## Begin Given data

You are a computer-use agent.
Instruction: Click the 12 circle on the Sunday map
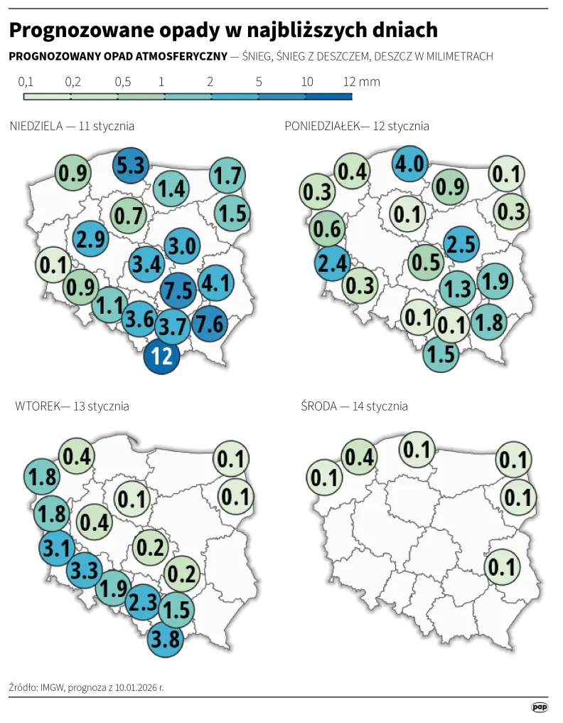[162, 355]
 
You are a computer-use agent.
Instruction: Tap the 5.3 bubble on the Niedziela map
[131, 167]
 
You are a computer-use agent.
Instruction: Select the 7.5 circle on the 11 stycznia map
[177, 290]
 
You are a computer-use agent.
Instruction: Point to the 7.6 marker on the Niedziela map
[209, 323]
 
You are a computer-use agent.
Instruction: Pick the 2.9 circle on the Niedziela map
[91, 239]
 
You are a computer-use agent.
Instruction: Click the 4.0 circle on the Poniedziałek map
[409, 164]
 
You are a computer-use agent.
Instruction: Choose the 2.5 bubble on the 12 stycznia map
[459, 245]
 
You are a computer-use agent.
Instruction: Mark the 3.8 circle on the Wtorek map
[166, 638]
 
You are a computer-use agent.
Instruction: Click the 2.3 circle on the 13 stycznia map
[143, 601]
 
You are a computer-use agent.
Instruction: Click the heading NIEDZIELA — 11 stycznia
[73, 126]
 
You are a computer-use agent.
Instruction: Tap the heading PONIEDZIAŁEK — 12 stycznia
[357, 126]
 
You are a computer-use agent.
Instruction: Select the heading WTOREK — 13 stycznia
[72, 406]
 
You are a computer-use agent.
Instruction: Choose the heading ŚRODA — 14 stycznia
[354, 406]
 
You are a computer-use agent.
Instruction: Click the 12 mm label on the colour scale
[361, 82]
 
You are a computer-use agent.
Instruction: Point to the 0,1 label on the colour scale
[26, 82]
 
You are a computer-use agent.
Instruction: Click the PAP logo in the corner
[540, 707]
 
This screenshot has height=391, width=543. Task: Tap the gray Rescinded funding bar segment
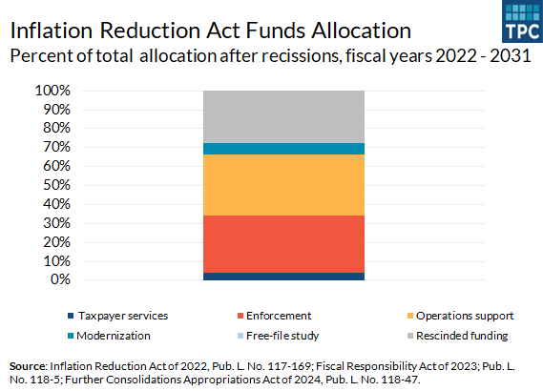[283, 116]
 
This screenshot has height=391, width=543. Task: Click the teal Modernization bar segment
[283, 149]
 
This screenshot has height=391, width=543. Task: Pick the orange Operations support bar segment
[283, 185]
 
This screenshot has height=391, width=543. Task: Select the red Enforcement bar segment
[283, 243]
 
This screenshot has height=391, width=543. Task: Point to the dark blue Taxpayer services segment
[283, 277]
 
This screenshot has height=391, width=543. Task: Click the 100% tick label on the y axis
[53, 91]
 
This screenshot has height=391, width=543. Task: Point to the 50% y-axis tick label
[56, 185]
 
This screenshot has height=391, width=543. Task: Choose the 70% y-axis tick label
[56, 147]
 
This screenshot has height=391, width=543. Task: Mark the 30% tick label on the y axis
[56, 223]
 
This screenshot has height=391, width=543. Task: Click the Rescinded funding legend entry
[460, 336]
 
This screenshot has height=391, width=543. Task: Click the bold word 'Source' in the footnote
[26, 365]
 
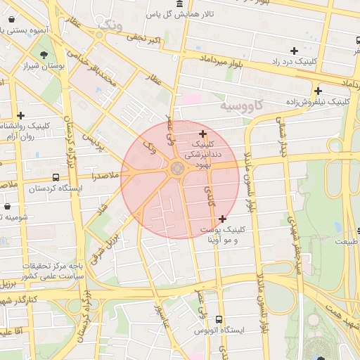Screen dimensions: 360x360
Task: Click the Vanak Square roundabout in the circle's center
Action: point(176,167)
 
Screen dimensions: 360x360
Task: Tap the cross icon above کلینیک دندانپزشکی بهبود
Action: point(203,134)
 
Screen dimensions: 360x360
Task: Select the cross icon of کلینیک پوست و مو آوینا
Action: point(223,219)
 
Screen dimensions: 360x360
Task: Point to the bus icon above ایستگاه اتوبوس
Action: point(219,319)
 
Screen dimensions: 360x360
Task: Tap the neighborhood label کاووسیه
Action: point(240,106)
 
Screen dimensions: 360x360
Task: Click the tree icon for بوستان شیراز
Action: point(44,53)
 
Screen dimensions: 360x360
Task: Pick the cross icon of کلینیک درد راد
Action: point(293,50)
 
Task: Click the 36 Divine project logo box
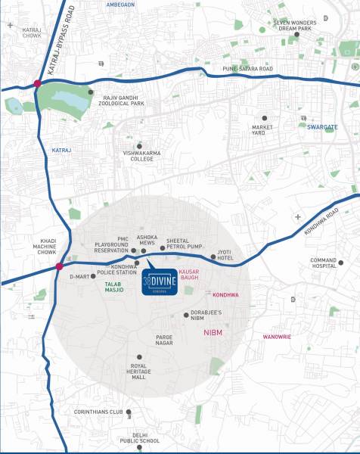pyautogui.click(x=159, y=279)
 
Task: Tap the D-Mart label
pyautogui.click(x=79, y=277)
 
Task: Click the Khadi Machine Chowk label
pyautogui.click(x=33, y=247)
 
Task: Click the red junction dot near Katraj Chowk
pyautogui.click(x=36, y=82)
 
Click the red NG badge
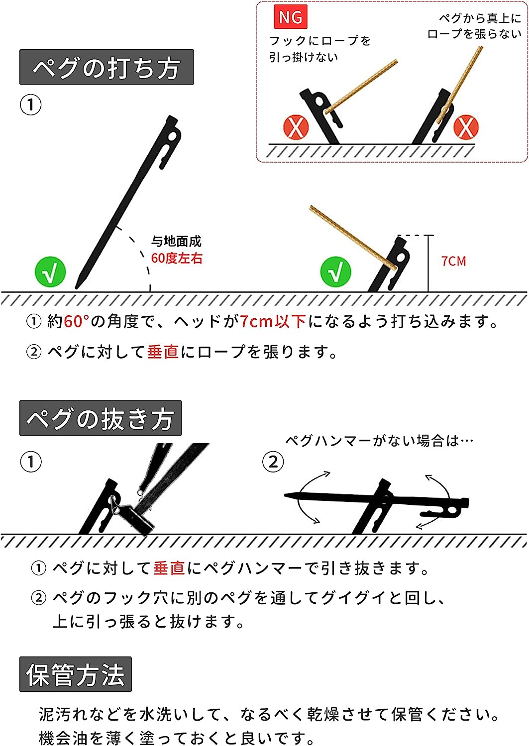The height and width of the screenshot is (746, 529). coord(290,18)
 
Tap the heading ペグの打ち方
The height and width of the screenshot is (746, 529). coord(106,68)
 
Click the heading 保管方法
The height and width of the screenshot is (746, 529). coord(75,675)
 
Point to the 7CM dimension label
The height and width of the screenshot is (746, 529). coord(453,261)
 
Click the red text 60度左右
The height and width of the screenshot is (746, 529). coord(177,258)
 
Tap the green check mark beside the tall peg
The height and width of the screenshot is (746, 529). coord(50,272)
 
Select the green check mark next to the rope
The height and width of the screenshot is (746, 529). coord(336,272)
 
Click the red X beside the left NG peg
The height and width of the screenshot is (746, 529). coord(296,127)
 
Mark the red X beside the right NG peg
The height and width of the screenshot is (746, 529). coord(466,127)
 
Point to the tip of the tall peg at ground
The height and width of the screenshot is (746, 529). coord(76,287)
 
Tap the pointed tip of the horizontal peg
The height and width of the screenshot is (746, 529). coord(287,495)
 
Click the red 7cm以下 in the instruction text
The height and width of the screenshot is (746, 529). coord(273,322)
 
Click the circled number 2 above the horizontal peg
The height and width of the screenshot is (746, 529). coord(273,462)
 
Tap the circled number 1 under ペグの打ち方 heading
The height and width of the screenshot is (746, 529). coord(30,105)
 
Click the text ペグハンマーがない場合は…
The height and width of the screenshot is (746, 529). coord(379,441)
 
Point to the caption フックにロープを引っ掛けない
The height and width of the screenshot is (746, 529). coord(319,49)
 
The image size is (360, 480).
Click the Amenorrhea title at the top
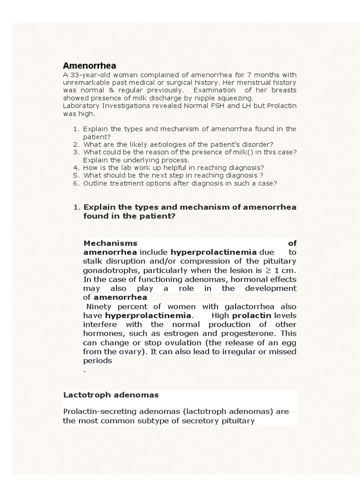(90, 66)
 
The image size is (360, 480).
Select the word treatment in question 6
(124, 183)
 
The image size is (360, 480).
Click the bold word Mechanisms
(110, 243)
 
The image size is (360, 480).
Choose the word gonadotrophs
(111, 270)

## End Given data

Exercise objective = Substitute "color scale" for "colour scale" wherever it occurs in the listing above, and reproduce every line of the listing with nothing else changed. Omit the pictures from your answer.

Exercise solution =
You are a computer-use agent.
Instruction: Click the 12 circle on the Sunday map
[162, 355]
 
You are a computer-use agent.
Instruction: Tap the 5.3 bubble on the Niedziela map
[131, 167]
 
You are a computer-use agent.
Instruction: Select the 7.5 circle on the 11 stycznia map
[177, 290]
 
You are a computer-use agent.
Instruction: Point to the 7.6 marker on the Niedziela map
[209, 323]
 
You are a computer-use agent.
Instruction: Pick the 2.9 circle on the Niedziela map
[91, 239]
 
You are a computer-use agent.
Instruction: Click the 4.0 circle on the Poniedziałek map
[409, 164]
 
You are a computer-use agent.
Instruction: Choose the 2.5 bubble on the 12 stycznia map
[459, 245]
 
You are a computer-use agent.
Instruction: Mark the 3.8 circle on the Wtorek map
[166, 638]
 
You are a computer-use agent.
Instruction: Click the 2.3 circle on the 13 stycznia map
[143, 601]
 
You are a computer-use agent.
Instruction: Click the heading NIEDZIELA — 11 stycznia
[73, 126]
 
You are a computer-use agent.
Instruction: Tap the heading PONIEDZIAŁEK — 12 stycznia
[357, 126]
 
You are a computer-use agent.
Instruction: Select the heading WTOREK — 13 stycznia
[72, 406]
 
You are a computer-use agent.
Instruction: Choose the heading ŚRODA — 14 stycznia
[354, 406]
 
You are a computer-use agent.
Instruction: Click the 12 mm label on the color scale
[361, 82]
 
You are a computer-use agent.
Instruction: Point to the 0,1 label on the color scale
[26, 82]
 
You are a computer-use agent.
Instruction: Click the PAP logo in the corner
[540, 707]
 
This screenshot has height=391, width=543. Task: Tap the gray Rescinded funding bar segment
[283, 116]
 
This screenshot has height=391, width=543. Task: Click the teal Modernization bar segment
[283, 149]
 
This screenshot has height=391, width=543. Task: Pick the orange Operations support bar segment
[283, 185]
 
This screenshot has height=391, width=543. Task: Select the red Enforcement bar segment
[283, 243]
 
This screenshot has height=391, width=543. Task: Point to the dark blue Taxpayer services segment
[283, 277]
 
This screenshot has height=391, width=543. Task: Click the 100% tick label on the y axis
[53, 91]
 
This screenshot has height=391, width=543. Task: Point to the 50% y-axis tick label
[56, 185]
 
This screenshot has height=391, width=543. Task: Choose the 70% y-axis tick label
[56, 147]
 
This screenshot has height=391, width=543. Task: Mark the 30% tick label on the y axis
[56, 223]
 
This screenshot has height=391, width=543. Task: Click the Rescinded funding legend entry
[460, 336]
 
This screenshot has height=391, width=543. Task: Click the bold word 'Source' in the footnote
[26, 365]
 
Screen dimensions: 360x360
Task: Click the Vanak Square roundabout in the circle's center
Action: point(176,167)
 
Screen dimensions: 360x360
Task: Tap the cross icon above کلینیک دندانپزشکی بهبود
Action: point(203,134)
 
Screen dimensions: 360x360
Task: Select the cross icon of کلینیک پوست و مو آوینا
Action: point(223,219)
 
Screen dimensions: 360x360
Task: Point to the bus icon above ایستگاه اتوبوس
Action: point(219,319)
 
Screen dimensions: 360x360
Task: Tap the neighborhood label کاووسیه
Action: point(240,106)
 
Screen dimensions: 360x360
Task: Click the tree icon for بوستان شیراز
Action: point(44,53)
 
Screen dimensions: 360x360
Task: Pick the cross icon of کلینیک درد راد
Action: point(293,50)
 
Task: Click the 36 Divine project logo box
pyautogui.click(x=159, y=279)
 
Task: Tap the D-Mart label
pyautogui.click(x=79, y=277)
 
Task: Click the Khadi Machine Chowk label
pyautogui.click(x=33, y=247)
 
Task: Click the red junction dot near Katraj Chowk
pyautogui.click(x=36, y=82)
 
Click the red NG badge
The height and width of the screenshot is (746, 529). coord(290,18)
 
Tap the heading ペグの打ち方
The height and width of the screenshot is (746, 529). coord(106,68)
 
Click the heading 保管方法
The height and width of the screenshot is (746, 529). coord(75,675)
 
Point to the 7CM dimension label
The height and width of the screenshot is (746, 529). coord(453,261)
 
Click the red text 60度左右
The height and width of the screenshot is (746, 529). coord(177,258)
 
Tap the green check mark beside the tall peg
The height and width of the screenshot is (746, 529). coord(50,272)
 
Select the green check mark next to the rope
The height and width of the screenshot is (746, 529). coord(336,272)
 
Click the red X beside the left NG peg
The height and width of the screenshot is (746, 529). coord(296,127)
 
Mark the red X beside the right NG peg
The height and width of the screenshot is (746, 529). coord(466,127)
 
Point to the tip of the tall peg at ground
The height and width of the screenshot is (746, 529). coord(76,287)
 
Tap the pointed tip of the horizontal peg
The height and width of the screenshot is (746, 529). coord(287,495)
 
Click the red 7cm以下 in the instruction text
The height and width of the screenshot is (746, 529). coord(273,322)
 
Click the circled number 2 above the horizontal peg
The height and width of the screenshot is (746, 529). coord(273,462)
 
Tap the circled number 1 under ペグの打ち方 heading
The height and width of the screenshot is (746, 529). coord(30,105)
 
Click the text ペグハンマーがない場合は…
The height and width of the screenshot is (746, 529). coord(379,441)
 
Point to the caption フックにロープを引っ掛けない
The height and width of the screenshot is (746, 529). coord(319,49)
 
The image size is (360, 480).
Click the Amenorrhea title at the top
(90, 66)
 
The image size is (360, 480).
Select the word treatment in question 6
(124, 183)
 
The image size is (360, 480).
Click the bold word Mechanisms
(110, 243)
 
The image size is (360, 480).
Choose the word gonadotrophs
(111, 270)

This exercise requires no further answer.